# Start of EXERCISE MATERIAL

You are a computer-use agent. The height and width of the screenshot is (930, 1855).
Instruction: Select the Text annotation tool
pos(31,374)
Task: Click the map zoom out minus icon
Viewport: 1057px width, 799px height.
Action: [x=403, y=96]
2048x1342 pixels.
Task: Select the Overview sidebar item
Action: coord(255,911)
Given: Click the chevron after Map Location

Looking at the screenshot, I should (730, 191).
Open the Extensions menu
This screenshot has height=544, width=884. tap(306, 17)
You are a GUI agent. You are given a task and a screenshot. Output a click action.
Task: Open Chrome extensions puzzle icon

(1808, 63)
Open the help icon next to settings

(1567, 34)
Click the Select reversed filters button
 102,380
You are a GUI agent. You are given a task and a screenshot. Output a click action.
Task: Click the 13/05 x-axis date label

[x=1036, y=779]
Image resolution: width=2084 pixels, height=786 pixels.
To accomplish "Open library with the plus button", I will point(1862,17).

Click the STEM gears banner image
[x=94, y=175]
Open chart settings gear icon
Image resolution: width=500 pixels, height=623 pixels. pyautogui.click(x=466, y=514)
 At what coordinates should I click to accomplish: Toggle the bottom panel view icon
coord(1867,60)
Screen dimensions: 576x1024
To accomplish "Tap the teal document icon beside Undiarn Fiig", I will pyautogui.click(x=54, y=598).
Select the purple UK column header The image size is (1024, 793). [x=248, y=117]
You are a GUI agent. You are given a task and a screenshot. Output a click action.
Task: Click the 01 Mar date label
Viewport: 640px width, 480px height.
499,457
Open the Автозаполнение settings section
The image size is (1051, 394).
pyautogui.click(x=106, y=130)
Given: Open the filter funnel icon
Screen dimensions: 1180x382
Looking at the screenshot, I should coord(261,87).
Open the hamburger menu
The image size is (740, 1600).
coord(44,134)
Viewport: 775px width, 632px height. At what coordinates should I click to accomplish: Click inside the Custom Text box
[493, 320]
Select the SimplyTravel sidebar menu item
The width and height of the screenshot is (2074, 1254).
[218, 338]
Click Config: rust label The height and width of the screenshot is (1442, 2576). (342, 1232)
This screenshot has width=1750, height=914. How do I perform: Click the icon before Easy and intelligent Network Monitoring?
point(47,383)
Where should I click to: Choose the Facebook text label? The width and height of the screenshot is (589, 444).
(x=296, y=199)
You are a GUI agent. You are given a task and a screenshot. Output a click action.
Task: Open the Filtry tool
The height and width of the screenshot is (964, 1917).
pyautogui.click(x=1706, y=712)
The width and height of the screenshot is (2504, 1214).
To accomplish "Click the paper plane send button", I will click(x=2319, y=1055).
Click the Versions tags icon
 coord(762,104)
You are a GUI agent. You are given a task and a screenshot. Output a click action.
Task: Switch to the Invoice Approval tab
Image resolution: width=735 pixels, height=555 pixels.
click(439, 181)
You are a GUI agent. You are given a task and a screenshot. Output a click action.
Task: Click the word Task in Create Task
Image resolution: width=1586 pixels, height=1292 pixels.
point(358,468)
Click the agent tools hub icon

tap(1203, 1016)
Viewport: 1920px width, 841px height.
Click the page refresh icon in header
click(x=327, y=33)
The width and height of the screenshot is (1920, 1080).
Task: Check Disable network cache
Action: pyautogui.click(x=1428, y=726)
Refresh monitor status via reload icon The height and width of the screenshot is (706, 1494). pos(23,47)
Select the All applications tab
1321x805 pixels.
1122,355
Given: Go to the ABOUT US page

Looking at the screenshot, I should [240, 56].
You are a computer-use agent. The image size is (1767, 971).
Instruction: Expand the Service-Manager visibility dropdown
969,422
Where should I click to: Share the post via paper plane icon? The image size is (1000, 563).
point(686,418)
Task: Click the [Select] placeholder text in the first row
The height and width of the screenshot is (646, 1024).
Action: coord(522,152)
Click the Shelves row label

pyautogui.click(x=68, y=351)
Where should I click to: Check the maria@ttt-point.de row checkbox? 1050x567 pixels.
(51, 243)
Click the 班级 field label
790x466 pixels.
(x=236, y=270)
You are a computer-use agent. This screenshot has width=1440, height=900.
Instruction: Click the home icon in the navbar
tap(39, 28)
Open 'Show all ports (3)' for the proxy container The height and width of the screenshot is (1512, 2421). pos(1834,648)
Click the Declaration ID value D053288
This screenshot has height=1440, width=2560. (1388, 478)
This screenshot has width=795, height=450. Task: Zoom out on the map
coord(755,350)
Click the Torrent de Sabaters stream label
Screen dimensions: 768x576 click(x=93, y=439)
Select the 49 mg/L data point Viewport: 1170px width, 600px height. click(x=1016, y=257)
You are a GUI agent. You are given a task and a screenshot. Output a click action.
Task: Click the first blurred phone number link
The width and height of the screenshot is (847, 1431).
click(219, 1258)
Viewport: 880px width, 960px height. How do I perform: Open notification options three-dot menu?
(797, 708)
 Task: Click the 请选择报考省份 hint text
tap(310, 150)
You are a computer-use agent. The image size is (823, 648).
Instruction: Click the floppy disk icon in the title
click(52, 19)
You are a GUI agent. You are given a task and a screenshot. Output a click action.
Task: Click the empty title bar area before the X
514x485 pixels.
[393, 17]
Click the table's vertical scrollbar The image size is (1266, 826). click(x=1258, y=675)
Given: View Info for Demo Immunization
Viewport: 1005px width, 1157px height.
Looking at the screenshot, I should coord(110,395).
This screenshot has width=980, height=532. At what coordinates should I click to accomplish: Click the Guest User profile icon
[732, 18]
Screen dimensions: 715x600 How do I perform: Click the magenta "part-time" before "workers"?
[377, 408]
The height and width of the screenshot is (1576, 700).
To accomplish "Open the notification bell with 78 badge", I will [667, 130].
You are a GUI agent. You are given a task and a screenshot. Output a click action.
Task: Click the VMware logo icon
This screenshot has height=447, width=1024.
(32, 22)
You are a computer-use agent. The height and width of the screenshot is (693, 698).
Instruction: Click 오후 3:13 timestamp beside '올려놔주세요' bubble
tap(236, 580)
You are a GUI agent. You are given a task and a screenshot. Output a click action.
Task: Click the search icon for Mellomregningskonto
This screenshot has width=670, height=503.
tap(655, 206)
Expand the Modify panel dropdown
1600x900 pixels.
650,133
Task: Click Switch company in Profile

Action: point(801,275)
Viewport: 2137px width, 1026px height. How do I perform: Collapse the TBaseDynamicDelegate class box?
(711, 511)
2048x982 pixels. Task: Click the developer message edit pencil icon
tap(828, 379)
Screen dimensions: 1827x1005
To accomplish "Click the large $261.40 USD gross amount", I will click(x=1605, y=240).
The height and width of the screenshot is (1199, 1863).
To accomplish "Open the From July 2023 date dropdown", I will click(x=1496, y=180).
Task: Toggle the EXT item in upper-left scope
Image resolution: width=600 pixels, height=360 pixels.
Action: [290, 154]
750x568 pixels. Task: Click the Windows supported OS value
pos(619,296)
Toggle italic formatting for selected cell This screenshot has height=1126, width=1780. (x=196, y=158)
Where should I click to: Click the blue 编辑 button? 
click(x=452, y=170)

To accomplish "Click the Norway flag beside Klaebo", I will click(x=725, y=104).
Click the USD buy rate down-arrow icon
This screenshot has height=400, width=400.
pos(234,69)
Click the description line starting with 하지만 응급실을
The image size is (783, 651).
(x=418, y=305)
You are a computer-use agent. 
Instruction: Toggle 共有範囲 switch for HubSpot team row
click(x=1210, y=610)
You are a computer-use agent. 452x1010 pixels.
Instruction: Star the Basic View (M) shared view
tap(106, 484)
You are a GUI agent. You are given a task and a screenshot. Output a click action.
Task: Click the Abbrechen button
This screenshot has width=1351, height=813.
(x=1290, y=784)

# End of EXERCISE MATERIAL

Convert the data from the line with "Where should I click to: Choose" to the line with "click(439, 181)" into a JSON list of strings, one per line, omitting blank lines.

== RESULT OF THE TASK ==
[
  "Where should I click to: Choose the Facebook text label? The width and height of the screenshot is (589, 444).",
  "(x=296, y=199)",
  "You are a GUI agent. You are given a task and a screenshot. Output a click action.",
  "Task: Open the Filtry tool",
  "The height and width of the screenshot is (964, 1917).",
  "pyautogui.click(x=1706, y=712)",
  "The width and height of the screenshot is (2504, 1214).",
  "To accomplish \"Click the paper plane send button\", I will click(x=2319, y=1055).",
  "Click the Versions tags icon",
  " coord(762,104)",
  "You are a GUI agent. You are given a task and a screenshot. Output a click action.",
  "Task: Switch to the Invoice Approval tab",
  "Image resolution: width=735 pixels, height=555 pixels.",
  "click(439, 181)"
]